Being shorthanded really has been the theme of the first quarter of the Jazz’s season. The team used its 11th different starting lineup in 20 games Thursday night because of the absence of three usual starters.
“We pride ourselves on being a deep team,” Hayward said. “It sucks when guys go down. It’s just kind of been the story of the past couple of years for us.
“But we’ve got to find a way to win this basketball game if we want to be a playoff team, if we want to be the team we know we can be. Tonight we didn’t do that. It’s a frustrating game.”
The ending was particularly frustrating for Hayward.
After hitting a mid-range jumper with a minute remaining to move the Jazz to within one point of the Heat, who led by as many as 14 points, Hayward missed two go-ahead attempts.
The first was a 3-pointer with 29.9 seconds remaining.
Hayward forced Goran Dragic into a turnover with 4.9 seconds remaining, but the Jazz’s leading scorer then couldn’t connect on a game-winning pull-up shot with one second to go.
It was Hayward’s big night, with a season-high 32 points on 12-of-22 shooting, that helped give the Jazz a chance to win on a night when the team’s normally stingy defense was in a giving mood.

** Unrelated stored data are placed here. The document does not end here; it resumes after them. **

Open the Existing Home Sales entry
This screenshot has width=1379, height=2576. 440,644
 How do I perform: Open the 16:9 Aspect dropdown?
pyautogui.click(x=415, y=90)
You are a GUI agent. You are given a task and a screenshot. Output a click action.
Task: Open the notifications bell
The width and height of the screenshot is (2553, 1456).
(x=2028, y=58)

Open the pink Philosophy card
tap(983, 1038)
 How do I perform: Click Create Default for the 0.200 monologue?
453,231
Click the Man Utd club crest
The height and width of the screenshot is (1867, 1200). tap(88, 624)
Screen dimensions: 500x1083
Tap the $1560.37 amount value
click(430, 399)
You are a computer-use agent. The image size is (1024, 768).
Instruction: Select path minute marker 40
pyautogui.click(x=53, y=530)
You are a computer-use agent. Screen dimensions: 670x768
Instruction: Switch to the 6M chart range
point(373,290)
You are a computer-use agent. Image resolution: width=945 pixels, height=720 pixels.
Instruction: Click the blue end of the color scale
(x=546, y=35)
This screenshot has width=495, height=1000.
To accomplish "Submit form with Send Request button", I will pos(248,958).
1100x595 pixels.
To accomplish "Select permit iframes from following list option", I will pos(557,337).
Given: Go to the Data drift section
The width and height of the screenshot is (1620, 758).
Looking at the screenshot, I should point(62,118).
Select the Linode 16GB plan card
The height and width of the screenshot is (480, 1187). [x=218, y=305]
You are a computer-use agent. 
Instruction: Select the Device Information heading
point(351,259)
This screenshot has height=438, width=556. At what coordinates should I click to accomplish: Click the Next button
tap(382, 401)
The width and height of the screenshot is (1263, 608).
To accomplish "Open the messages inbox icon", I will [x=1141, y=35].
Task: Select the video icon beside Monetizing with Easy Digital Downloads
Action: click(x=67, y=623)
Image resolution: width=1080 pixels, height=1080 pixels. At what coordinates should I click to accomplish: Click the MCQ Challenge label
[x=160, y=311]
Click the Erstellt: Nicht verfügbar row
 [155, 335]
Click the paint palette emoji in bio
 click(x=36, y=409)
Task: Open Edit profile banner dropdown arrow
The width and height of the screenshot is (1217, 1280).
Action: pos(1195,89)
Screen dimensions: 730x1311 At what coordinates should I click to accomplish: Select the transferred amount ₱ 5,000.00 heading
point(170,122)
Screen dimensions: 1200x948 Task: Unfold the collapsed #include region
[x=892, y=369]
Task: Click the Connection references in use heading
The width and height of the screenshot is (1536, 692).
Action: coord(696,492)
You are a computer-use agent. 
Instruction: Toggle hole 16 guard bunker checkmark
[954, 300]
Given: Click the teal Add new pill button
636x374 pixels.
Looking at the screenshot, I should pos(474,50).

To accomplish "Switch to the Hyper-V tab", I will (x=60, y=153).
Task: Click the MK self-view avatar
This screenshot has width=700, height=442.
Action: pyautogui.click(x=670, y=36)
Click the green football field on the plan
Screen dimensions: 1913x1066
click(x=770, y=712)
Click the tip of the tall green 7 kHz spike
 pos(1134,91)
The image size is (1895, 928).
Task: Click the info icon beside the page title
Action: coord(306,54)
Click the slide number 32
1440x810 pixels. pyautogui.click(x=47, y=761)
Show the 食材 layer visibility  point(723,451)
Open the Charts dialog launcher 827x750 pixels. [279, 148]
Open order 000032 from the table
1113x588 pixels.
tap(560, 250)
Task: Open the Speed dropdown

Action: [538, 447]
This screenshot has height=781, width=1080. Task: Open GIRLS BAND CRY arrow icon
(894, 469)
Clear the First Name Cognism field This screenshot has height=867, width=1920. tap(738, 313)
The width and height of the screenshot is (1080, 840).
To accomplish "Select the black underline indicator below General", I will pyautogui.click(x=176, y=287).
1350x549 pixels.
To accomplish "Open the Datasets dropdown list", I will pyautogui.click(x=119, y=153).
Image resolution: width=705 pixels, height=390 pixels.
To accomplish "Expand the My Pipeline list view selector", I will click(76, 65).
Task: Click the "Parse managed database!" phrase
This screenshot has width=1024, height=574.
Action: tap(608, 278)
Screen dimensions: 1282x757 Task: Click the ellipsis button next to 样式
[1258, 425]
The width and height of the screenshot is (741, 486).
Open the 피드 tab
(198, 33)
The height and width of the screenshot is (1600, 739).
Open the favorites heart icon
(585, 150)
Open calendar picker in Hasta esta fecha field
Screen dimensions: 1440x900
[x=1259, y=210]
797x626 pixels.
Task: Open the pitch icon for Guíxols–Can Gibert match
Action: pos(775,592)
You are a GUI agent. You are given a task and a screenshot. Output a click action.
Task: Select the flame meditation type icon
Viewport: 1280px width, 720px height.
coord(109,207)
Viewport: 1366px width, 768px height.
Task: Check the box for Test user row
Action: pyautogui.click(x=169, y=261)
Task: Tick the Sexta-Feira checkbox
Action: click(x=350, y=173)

Defense, not Hayward’s misses or the controversial shot-clock incident, is what ultimately cost the Jazz a winnable game against a 6-12 Heat team that was missing a couple of its own players and had played the night before in Denver.
Jazz coach Quin Snyder said his team “lacked physicality critically in the first half,” which led to the team’s demise.
“We were soft at the beginning of the game. We didn’t deserve to win the game,” Snyder said. “Miami outplayed us. You can point to certain things, but by the time we woke up defensively it was late and we had to expend a lot of energy. You put yourself in a tough position.”
It certainly didn’t help that the Jazz allowed Dragic to go off for 27 points with six assists or that reserves James Johnson (24 points) and Wayne Ellington (17 points) hit 17 of 24 shots.
And it really was surprising that a Rudy Gobert-led Jazz defense allowed the Heat to shoot 51.2 percent and score 111 points. Utah leads the NBA in field-goal defense and gives up fewer points than any other team in the league.
“As a team, I think we can do a better job,” Gobert said.
“We just couldn’t get stops,” Jazz forward Joe Ingles added.
What went wrong?
“A lot of everything given up — layups, Ellington was hitting shots off of pindowns, off of pick-and-rolls,” Hayward said. “Just everything we’ve been doing defensively as far as executing our game plan we didn’t do tonight. You see what happens because of that. That’s got to be our calling card. It wasn’t tonight at all. We couldn’t get stops down the stretch.”
JAZZ NOTES: It's uncertain whether Rodney Hood (strained hamstring) and George Hill (sprained big toe) will be able to play for the Jazz on Saturday vs. Denver. Derrick Favors (bone bruise) and Alec Burks (ankle) are out. ... Utah, which has only 11 healthy players, did not practice Friday. ... Rudy Gobert became the first player since Andrei Kirilenko to record at least 50 blocks in the first 20 games of a season. ... The only other time the Jazz have hit 17 3-pointers was on March 23, 2016, when they beat the Lakers at home 123-75.